> [EXERCISE DETAILS]:
Write out every one of the records below again, changing each occurrence of "icon" to "symbol" and leaving everything else as it is.

-- begin --

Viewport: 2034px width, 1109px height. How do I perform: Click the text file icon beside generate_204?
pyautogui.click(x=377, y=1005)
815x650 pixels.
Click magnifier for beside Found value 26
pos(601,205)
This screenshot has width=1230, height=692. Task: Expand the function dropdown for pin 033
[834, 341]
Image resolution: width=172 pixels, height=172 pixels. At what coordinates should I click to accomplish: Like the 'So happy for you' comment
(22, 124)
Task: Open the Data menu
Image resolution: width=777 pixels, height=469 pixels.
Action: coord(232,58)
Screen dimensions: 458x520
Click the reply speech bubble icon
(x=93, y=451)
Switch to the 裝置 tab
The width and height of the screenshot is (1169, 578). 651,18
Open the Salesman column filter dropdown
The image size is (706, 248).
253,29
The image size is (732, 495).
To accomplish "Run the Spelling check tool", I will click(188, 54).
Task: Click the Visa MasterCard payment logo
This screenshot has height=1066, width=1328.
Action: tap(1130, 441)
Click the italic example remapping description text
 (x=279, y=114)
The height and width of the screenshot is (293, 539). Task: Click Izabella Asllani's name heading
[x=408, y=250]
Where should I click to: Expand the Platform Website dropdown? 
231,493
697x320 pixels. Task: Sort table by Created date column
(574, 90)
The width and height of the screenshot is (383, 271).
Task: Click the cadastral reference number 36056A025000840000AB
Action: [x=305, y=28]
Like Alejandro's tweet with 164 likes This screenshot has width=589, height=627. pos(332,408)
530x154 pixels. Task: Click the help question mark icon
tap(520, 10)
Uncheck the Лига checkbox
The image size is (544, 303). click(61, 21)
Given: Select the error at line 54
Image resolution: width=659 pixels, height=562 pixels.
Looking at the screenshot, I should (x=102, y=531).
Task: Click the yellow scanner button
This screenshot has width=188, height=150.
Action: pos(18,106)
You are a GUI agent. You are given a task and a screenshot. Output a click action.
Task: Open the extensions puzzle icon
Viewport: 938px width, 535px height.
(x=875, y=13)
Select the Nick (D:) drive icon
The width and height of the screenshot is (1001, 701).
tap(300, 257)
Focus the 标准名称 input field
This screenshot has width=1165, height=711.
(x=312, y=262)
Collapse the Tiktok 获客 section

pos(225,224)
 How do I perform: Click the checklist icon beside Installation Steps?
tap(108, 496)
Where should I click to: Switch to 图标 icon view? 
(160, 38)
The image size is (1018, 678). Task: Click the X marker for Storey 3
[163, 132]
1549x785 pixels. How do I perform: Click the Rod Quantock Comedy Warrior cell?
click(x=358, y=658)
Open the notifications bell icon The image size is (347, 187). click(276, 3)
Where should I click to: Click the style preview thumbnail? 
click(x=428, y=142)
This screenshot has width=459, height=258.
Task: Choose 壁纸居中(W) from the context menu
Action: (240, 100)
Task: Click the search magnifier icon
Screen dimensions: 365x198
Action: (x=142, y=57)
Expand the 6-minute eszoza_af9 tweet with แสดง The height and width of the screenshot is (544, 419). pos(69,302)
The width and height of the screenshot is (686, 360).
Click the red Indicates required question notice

-- end --

> [EXERCISE OUTPUT]:
Viewport: 2034px width, 1109px height. How do I perform: Click the text file symbol beside generate_204?
pyautogui.click(x=377, y=1005)
815x650 pixels.
Click magnifier for beside Found value 26
pos(601,205)
This screenshot has width=1230, height=692. Task: Expand the function dropdown for pin 033
[834, 341]
Image resolution: width=172 pixels, height=172 pixels. At what coordinates should I click to accomplish: Like the 'So happy for you' comment
(22, 124)
Task: Open the Data menu
Image resolution: width=777 pixels, height=469 pixels.
Action: coord(232,58)
Screen dimensions: 458x520
Click the reply speech bubble symbol
(x=93, y=451)
Switch to the 裝置 tab
The width and height of the screenshot is (1169, 578). 651,18
Open the Salesman column filter dropdown
The image size is (706, 248).
253,29
The image size is (732, 495).
To accomplish "Run the Spelling check tool", I will click(188, 54).
Task: Click the Visa MasterCard payment logo
This screenshot has height=1066, width=1328.
Action: tap(1130, 441)
Click the italic example remapping description text
 (x=279, y=114)
The height and width of the screenshot is (293, 539). Task: Click Izabella Asllani's name heading
[x=408, y=250]
Where should I click to: Expand the Platform Website dropdown? 
231,493
697x320 pixels. Task: Sort table by Created date column
(574, 90)
The width and height of the screenshot is (383, 271).
Task: Click the cadastral reference number 36056A025000840000AB
Action: [x=305, y=28]
Like Alejandro's tweet with 164 likes This screenshot has width=589, height=627. pos(332,408)
530x154 pixels. Task: Click the help question mark symbol
tap(520, 10)
Uncheck the Лига checkbox
The image size is (544, 303). click(61, 21)
Given: Select the error at line 54
Image resolution: width=659 pixels, height=562 pixels.
Looking at the screenshot, I should (x=102, y=531).
Task: Click the yellow scanner button
This screenshot has width=188, height=150.
Action: pos(18,106)
You are a GUI agent. You are given a task and a screenshot. Output a click action.
Task: Open the extensions puzzle symbol
Viewport: 938px width, 535px height.
(x=875, y=13)
Select the Nick (D:) drive symbol
The width and height of the screenshot is (1001, 701).
tap(300, 257)
Focus the 标准名称 input field
This screenshot has width=1165, height=711.
(x=312, y=262)
Collapse the Tiktok 获客 section

pos(225,224)
 How do I perform: Click the checklist symbol beside Installation Steps?
tap(108, 496)
Where should I click to: Switch to 图标 symbol view? 
(160, 38)
The image size is (1018, 678). Task: Click the X marker for Storey 3
[163, 132]
1549x785 pixels. How do I perform: Click the Rod Quantock Comedy Warrior cell?
click(x=358, y=658)
Open the notifications bell symbol The image size is (347, 187). click(276, 3)
Where should I click to: Click the style preview thumbnail? 
click(x=428, y=142)
This screenshot has width=459, height=258.
Task: Choose 壁纸居中(W) from the context menu
Action: (240, 100)
Task: Click the search magnifier symbol
Screen dimensions: 365x198
Action: (x=142, y=57)
Expand the 6-minute eszoza_af9 tweet with แสดง The height and width of the screenshot is (544, 419). pos(69,302)
The width and height of the screenshot is (686, 360).
Click the red Indicates required question notice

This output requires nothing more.